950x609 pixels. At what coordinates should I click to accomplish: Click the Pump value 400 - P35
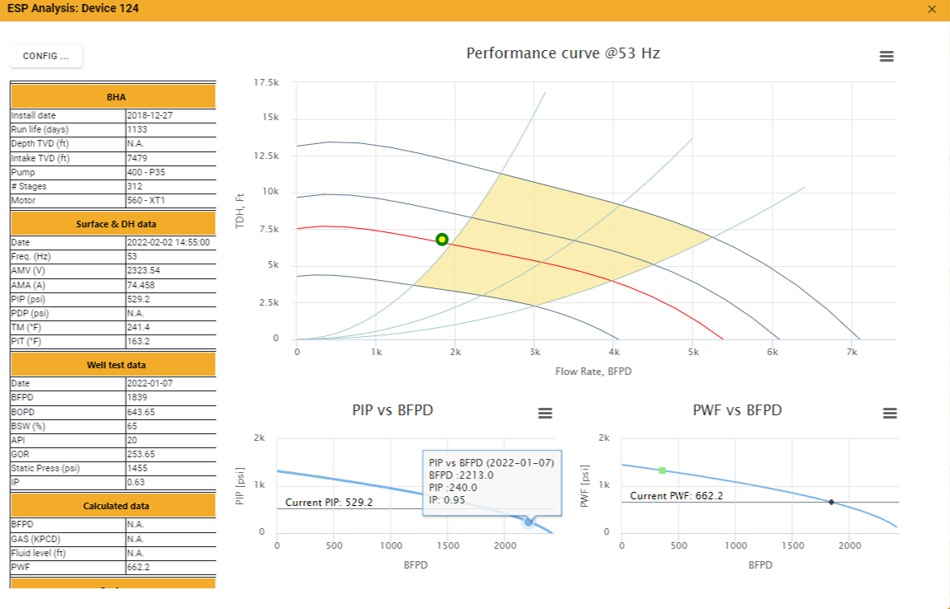[x=170, y=172]
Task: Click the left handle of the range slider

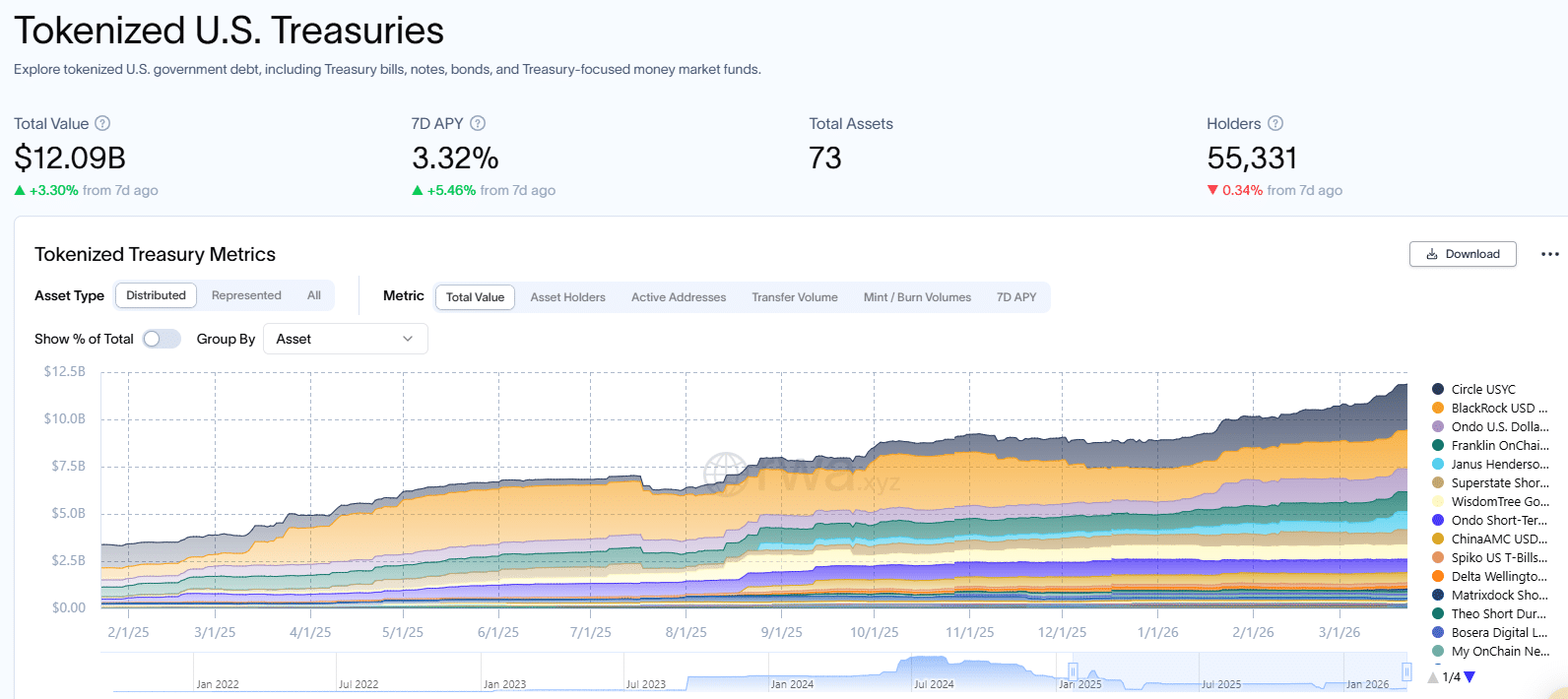Action: (1074, 671)
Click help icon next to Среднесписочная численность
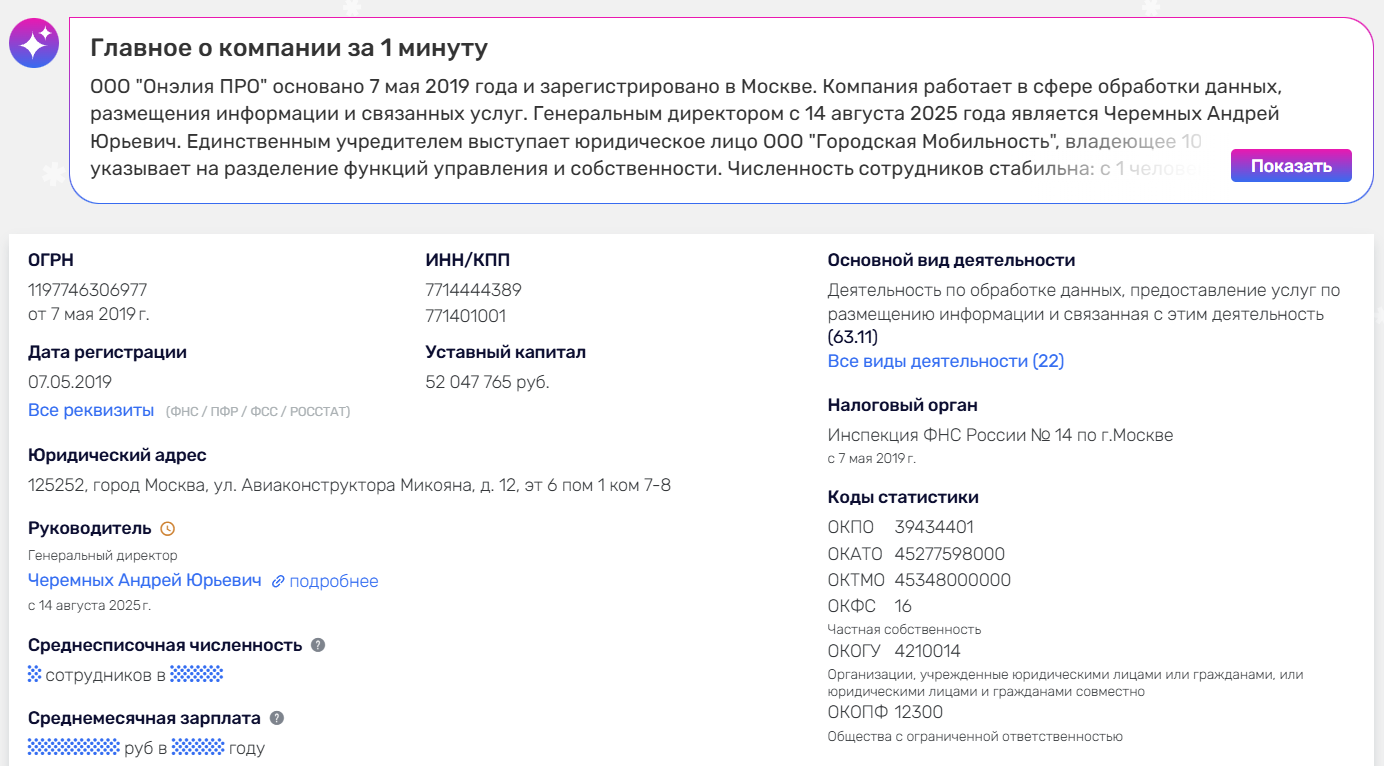Image resolution: width=1384 pixels, height=766 pixels. point(318,645)
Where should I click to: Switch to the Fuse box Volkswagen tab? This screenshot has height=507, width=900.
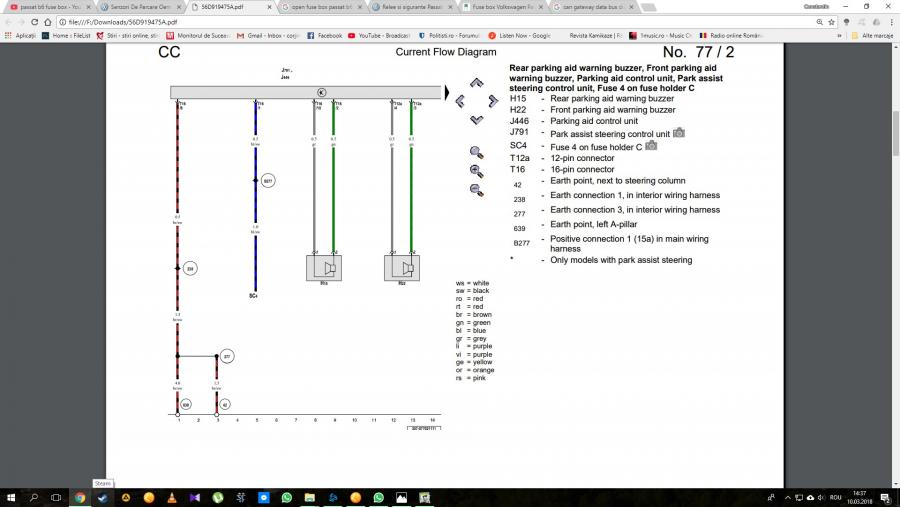point(500,7)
....
## PROBLEM DESCRIPTION
Type out the data above again exactly as written, minus the images.

## YOUR SOLUTION
950x609 pixels. At what coordinates should I click to accomplish: Click the Pump value 400 - P35
[x=170, y=172]
Task: Click the left handle of the range slider

Action: (1074, 671)
Click help icon next to Среднесписочная численность
Image resolution: width=1384 pixels, height=766 pixels. point(318,645)
Where should I click to: Switch to the Fuse box Volkswagen tab? This screenshot has height=507, width=900.
point(500,7)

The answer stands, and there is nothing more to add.